── Fragmento del texto ──
La célebre pieza de la artista norteamericana Jenny Holzer Protect me from what I want me viene a la cabeza cada vez que resurge el tema de la posible abolición de la prostitución. Durante años, fue una obsesión de la derecha, que solía ser implacable con las profesionales del sexo, pero mostraba mucha manga ancha con la clientela. Ahora es una fijación de cierta izquierda alentada por algunas ministras moralistas que están en la cabeza de todos y que a veces recuerdan a las Damas del Ropero o a cualquier otra asociación de señoras pías de la época del franquismo.
Esta izquierda supuestamente nueva, acompañada por un sector del feminismo, aspira a erradicar una actividad que viene llevándose a cabo desde tiempo inmemorial y que, en mi opinión, solo se puede regular, pero jamás prohibir o abolir, aunque solo sea por respeto a la ley de la oferta y la demanda: mientras haya alguien dispuesto a alquilar su cuerpo para ganarse unos pavos y haya alguien dispuesto a pagarlos, ¿qué derecho tiene nadie a inmiscuirse en sus asuntos o a intentar salvarles de sí mismos?
La prostitución no es, pues, un problema moral, sino social y policial. Juraría que lo único que tenemos que hacer, como sociedad, es quitar de en medio a la gentuza que saca provecho del asunto: proxenetas, tratantes de blancas (o de negras), traficantes de personas, gente, en suma, indeseable cuyo lugar de residencia permanente debería ser la cárcel. Intentar proteger de sí mismos a prostitutas y clientes me parece, además de una pérdida de tiempo, una intromisión muy poco democrática en la vida privada de las personas. Sobre todo, cuando tan nobles intenciones se apoyan a menudo en datos descaradamente falsos: ¿alguien puede creerse, como se ha mantenido desde ciertos sectores de la Izquierda del Ropero, que el 95% de las prostitutas se dedican a eso por obligación?
Es evidente que estamos ante un negocio que congrega indeseables a granel, pero el comercio carnal en sí no debería ser de la incumbencia de ningún gobierno democrático. Lo único que este puede hacer por quienes optan por ganarse la vida de manera tan, digamos, peculiar es quitarles de encima a los buitres que se aprovechan de la coyuntura y que constituyen, insisto, un problema policial, un tema de delincuencia pura y dura, un abuso de poder repugnante y un atentado contra el libre albedrío de las personas.
───
**Instrucciones**
Indica si cada afirmación concuerda con el texto sobre la prostitución, respondiendo sí o no y citando entre comillas las palabras exactas del texto que lo deciden.
1. El texto presenta la prostitución como un problema moral.
2. Según el texto, durante años la abolición de la prostitución fue una obsesión de la derecha.
3. El texto sostiene que la prostitución solo se puede regular y nunca prohibir.
── Material proporcionado ──
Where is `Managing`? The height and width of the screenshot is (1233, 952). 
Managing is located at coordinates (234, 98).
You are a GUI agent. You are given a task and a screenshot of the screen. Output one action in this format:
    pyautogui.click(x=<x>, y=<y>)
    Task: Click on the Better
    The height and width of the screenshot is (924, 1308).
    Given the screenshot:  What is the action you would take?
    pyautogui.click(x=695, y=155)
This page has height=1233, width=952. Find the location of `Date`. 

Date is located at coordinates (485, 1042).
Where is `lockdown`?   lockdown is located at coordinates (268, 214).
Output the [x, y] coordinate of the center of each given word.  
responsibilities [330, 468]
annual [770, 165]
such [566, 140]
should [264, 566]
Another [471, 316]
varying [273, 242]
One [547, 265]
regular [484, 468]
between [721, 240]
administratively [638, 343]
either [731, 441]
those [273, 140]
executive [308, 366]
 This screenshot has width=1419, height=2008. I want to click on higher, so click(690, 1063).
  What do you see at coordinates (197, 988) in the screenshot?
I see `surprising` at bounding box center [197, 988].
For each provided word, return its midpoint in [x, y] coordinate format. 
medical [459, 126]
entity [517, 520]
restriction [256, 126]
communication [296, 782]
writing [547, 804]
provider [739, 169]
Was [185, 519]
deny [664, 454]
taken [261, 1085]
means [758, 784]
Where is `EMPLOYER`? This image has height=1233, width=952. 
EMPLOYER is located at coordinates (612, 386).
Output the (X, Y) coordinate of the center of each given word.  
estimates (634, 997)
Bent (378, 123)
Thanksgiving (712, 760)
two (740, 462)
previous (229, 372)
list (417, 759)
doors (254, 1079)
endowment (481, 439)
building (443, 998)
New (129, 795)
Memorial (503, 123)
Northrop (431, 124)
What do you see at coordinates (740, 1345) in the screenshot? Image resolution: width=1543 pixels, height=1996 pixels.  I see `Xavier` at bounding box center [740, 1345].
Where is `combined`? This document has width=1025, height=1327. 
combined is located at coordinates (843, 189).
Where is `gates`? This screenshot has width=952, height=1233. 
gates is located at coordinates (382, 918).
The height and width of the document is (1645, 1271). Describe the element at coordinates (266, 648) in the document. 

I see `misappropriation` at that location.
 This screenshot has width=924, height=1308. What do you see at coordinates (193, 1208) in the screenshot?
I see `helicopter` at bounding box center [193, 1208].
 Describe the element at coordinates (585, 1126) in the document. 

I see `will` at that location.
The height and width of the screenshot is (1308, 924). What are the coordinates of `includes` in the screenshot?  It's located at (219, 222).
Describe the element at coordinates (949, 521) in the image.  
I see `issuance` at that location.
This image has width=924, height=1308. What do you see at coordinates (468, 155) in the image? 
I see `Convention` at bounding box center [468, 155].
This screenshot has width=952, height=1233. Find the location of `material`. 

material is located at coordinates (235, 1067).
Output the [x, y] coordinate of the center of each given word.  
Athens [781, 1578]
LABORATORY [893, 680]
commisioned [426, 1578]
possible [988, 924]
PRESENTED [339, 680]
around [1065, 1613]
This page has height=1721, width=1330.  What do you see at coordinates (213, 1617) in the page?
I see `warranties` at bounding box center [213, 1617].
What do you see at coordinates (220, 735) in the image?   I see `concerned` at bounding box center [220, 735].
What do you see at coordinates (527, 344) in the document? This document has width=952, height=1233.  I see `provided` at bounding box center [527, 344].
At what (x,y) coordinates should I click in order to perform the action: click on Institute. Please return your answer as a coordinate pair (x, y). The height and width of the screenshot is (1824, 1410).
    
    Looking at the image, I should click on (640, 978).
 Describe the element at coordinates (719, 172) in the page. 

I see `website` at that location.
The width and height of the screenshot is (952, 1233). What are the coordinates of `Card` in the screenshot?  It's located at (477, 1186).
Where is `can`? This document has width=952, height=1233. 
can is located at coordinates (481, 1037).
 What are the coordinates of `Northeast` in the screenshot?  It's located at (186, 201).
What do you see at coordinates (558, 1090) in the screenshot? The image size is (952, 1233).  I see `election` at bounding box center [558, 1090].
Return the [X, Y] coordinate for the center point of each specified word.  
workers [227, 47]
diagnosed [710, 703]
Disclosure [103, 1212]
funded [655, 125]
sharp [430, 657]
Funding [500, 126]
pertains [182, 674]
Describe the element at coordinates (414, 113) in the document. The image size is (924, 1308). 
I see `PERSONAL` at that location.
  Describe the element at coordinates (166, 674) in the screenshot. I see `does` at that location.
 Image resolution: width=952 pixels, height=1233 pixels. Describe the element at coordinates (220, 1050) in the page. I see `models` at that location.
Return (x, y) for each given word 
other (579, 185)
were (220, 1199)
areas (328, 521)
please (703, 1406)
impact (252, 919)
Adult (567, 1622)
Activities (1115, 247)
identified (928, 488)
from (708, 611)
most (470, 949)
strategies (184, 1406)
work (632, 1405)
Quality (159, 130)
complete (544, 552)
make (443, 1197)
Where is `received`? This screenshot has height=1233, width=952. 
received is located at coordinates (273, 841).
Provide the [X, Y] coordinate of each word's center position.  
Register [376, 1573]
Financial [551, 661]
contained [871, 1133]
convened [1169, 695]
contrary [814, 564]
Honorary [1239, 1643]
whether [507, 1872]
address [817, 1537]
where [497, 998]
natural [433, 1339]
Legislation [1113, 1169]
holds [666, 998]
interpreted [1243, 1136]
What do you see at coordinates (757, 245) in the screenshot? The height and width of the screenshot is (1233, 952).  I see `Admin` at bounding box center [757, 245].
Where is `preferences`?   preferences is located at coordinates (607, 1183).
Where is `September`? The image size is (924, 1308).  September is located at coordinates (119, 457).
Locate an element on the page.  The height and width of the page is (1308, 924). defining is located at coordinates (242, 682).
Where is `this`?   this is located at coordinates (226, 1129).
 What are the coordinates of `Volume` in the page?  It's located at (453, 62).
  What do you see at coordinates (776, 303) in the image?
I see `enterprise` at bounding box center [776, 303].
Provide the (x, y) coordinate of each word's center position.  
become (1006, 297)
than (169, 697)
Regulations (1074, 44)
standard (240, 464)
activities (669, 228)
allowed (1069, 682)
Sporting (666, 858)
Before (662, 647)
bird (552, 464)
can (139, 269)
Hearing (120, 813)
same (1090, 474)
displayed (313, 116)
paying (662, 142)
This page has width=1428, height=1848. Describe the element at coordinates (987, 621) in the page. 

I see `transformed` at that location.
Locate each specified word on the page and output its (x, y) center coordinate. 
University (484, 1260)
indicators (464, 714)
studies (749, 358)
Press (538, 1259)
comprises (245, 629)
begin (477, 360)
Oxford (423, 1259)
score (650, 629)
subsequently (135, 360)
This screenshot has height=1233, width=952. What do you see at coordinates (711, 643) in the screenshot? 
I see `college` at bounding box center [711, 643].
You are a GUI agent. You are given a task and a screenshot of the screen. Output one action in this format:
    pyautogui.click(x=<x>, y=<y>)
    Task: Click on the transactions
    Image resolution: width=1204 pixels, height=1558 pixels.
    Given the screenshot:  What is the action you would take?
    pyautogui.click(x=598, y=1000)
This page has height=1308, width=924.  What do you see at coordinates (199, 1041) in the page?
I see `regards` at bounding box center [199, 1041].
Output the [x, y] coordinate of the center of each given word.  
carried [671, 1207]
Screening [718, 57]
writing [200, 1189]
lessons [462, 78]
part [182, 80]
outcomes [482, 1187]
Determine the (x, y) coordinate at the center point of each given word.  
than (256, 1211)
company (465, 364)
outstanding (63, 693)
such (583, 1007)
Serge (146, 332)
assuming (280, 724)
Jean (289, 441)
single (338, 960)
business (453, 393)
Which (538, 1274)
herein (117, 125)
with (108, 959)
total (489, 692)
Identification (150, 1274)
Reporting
───
**Respuesta esperada**
1. No: «La prostitución no es, pues, un problema moral, sino social y policial».
2. Sí: «Durante años, fue una obsesión de la derecha».
3. Sí: «solo se puede regular, pero jamás prohibir o abolir».